Author Introduction : Zhang Yong, senior architect at iFlytek with 11 years of backend experience, shares practical insights on caching.
Core Idea : "Nginx + business logic layer + database + cache layer + message queue" can fit most scenarios, leading the author to focus on cache technologies.
1. Local Cache
1.1 Page‑Level Cache : Early use of OSCache in JSP pages with pseudo‑code: <cache:cache key="foobar" scope="session"> ... </cache:cache> . Page‑level cache is now rare on the server side but still popular in front‑end.
1.2 Object Cache : Adoption of Ehcache for order status caching, reducing task time from 40 minutes to 5‑10 minutes. Object cache stores rarely changing data (e.g., global config, completed orders) with finer granularity than page cache.

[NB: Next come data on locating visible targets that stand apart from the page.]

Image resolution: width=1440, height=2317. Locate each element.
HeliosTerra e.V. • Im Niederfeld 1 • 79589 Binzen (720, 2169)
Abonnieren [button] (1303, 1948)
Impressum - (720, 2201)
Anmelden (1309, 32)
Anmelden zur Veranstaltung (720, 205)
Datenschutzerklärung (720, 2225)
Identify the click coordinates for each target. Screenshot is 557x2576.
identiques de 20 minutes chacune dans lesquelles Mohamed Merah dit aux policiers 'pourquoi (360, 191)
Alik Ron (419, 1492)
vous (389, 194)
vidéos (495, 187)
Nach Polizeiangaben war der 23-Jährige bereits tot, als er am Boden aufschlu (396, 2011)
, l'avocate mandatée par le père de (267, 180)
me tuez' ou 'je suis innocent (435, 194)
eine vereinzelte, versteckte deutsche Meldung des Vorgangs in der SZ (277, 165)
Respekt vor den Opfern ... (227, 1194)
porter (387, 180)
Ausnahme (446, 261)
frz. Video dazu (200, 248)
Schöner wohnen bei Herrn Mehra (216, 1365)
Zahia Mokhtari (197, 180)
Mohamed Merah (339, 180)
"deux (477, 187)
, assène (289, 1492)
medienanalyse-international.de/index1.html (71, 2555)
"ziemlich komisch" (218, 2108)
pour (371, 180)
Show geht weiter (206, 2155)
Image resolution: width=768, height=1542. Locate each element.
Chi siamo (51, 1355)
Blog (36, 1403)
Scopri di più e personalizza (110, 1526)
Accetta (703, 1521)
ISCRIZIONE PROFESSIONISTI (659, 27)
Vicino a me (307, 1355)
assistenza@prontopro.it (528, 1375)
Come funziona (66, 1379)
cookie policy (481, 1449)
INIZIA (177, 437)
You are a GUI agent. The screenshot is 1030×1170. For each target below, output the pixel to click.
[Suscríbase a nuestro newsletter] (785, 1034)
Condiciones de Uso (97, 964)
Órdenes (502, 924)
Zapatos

1.3 Refresh Strategies : Local cache using Guava with a configuration‑center architecture, updated via scheduled pulls or push notifications (RocketMQ Remoting). Also discusses Zookeeper watch, WebSocket push, and HTTP long‑polling mechanisms for cache invalidation.
2. Distributed Cache
2.1 Object Size & Read Strategy : Experience with large cache entries (300 KB–500 KB) causing frequent Young GC; solution involved reducing JSON size to compact arrays, cutting average cache size from ~300 KB to ~80 KB.
2.2 Pagination List Cache : Two approaches – cache whole page (keyed by page number & size) vs. cache individual items. Recommended pattern: fetch IDs from DB, batch‑get cached items, query missing IDs, then store them back.
3. Multi‑Level Cache : Combines fast but limited local cache (Guava) with scalable distributed cache (Redis). Benefits include higher throughput and reduced pressure on remote cache. Example architecture shows local cache pre‑warming from Redis or RPC, periodic Guava refresh, and fallback to remote cache.
Lessons Learned : Lazy loading can cause data inconsistency across nodes; thread‑pool sizing for LoadingCache matters. Solutions: combine lazy loading with message‑driven updates and monitor/adjust thread‑pool parameters.
Conclusion : Caching is essential for performance; mastering its principles and practical patterns—from local to distributed and multi‑level—yields significant gains. Future articles will explore high‑availability cache mechanisms and Codis internals.